● **Vorliegender Text**
Hier treten seinen Waffen nur die unsrigen entgegen, nur diese halten jene im Zaum oder wirken zerstörend auf sie ein; dort aber, am Ende der Angriffsbahn, sind die feindlichen Streitkräfte schon durch die eigenen Anstrengungen halb zugrunde gerichtet, dadurch wird unsern Waffen ein ganz anderes Gewicht gegeben, und sie sind also, wenn auch der letzte, doch nicht mehr der einzige Entscheidungsgrund. Diese Vernichtung der feindlichen Streitkräfte im Vorgehen bereitet die Entscheidung vor, und sie kann das in dem Maße tun, daß die bloße Möglichkeit unserer Reaktion den Rückzug, also den Umschwung veranlassen kann. In diesem Fall also kann man praktisch nicht anders als die Entscheidung diesen Anstrengungen im Vorgehen zuschreiben. Nun wird man freilich keinen Fall finden, wo das Schwert des Verteidigers nicht mitgewirkt hätte; aber es ist für die praktische Ansicht wichtig, zu unterscheiden, welches der beiden Prinzips das vorherrschende gewesen ist.

● **Rohdaten**

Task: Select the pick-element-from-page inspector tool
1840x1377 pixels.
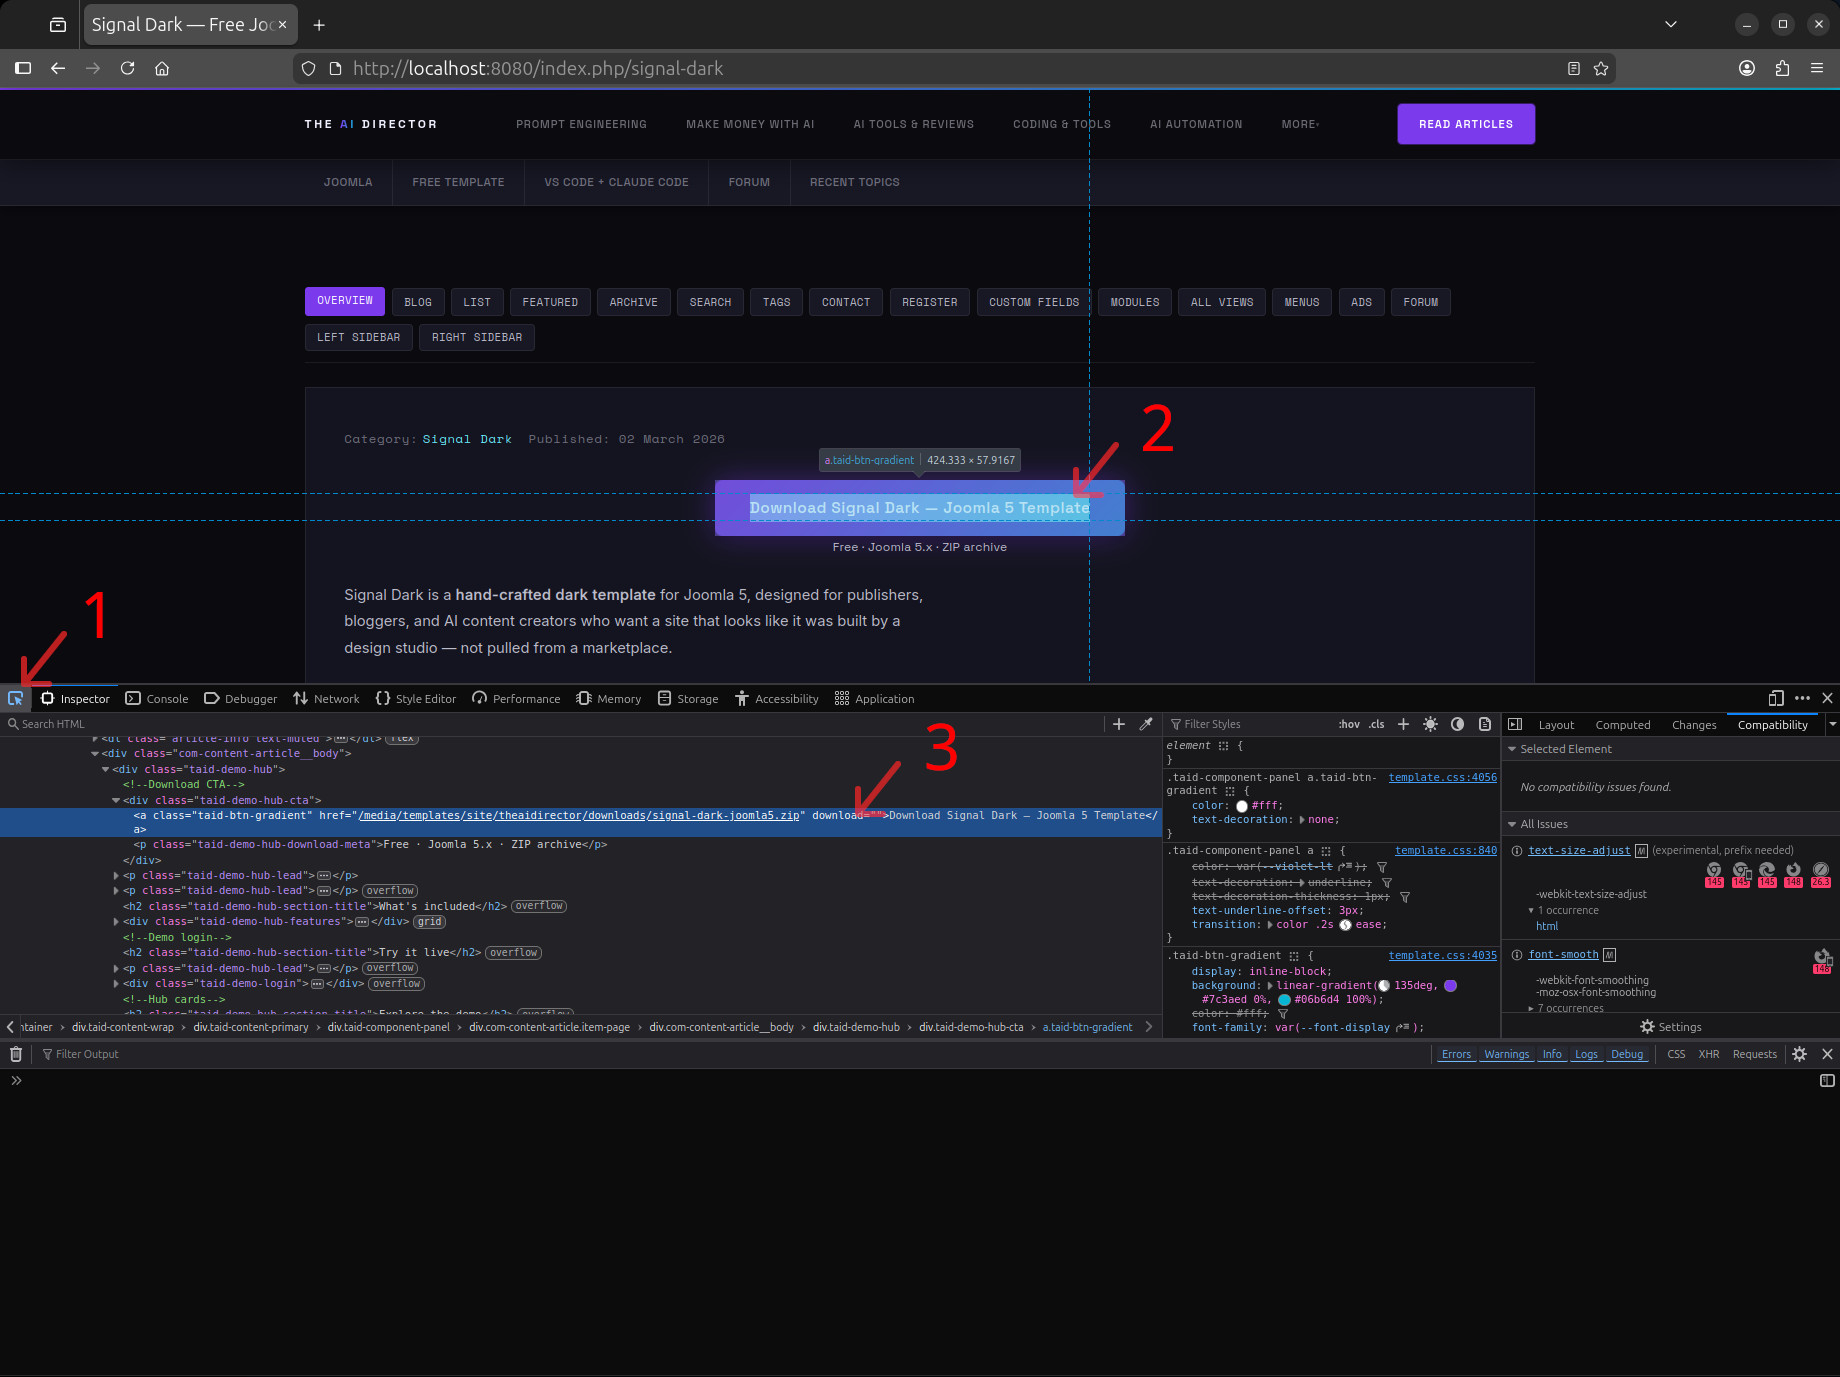Action: tap(16, 697)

● **Schriftliche Aufgabe**
Beantworte anhand des vorliegenden Textes die drei Fragen:
(a) Wodurch sind die feindlichen Streitkräfte am Ende der Angriffsbahn schon halb zugrunde gerichtet?
(b) Was kann die bloße Möglichkeit unserer Reaktion veranlassen?
(c) Wem kann man in diesem Fall die Entscheidung praktisch nur zuschreiben?

● **Musterlösung**
(a) Durch die eigenen Anstrengungen.
(b) Den Rückzug, also den Umschwung.
(c) Den Anstrengungen im Vorgehen.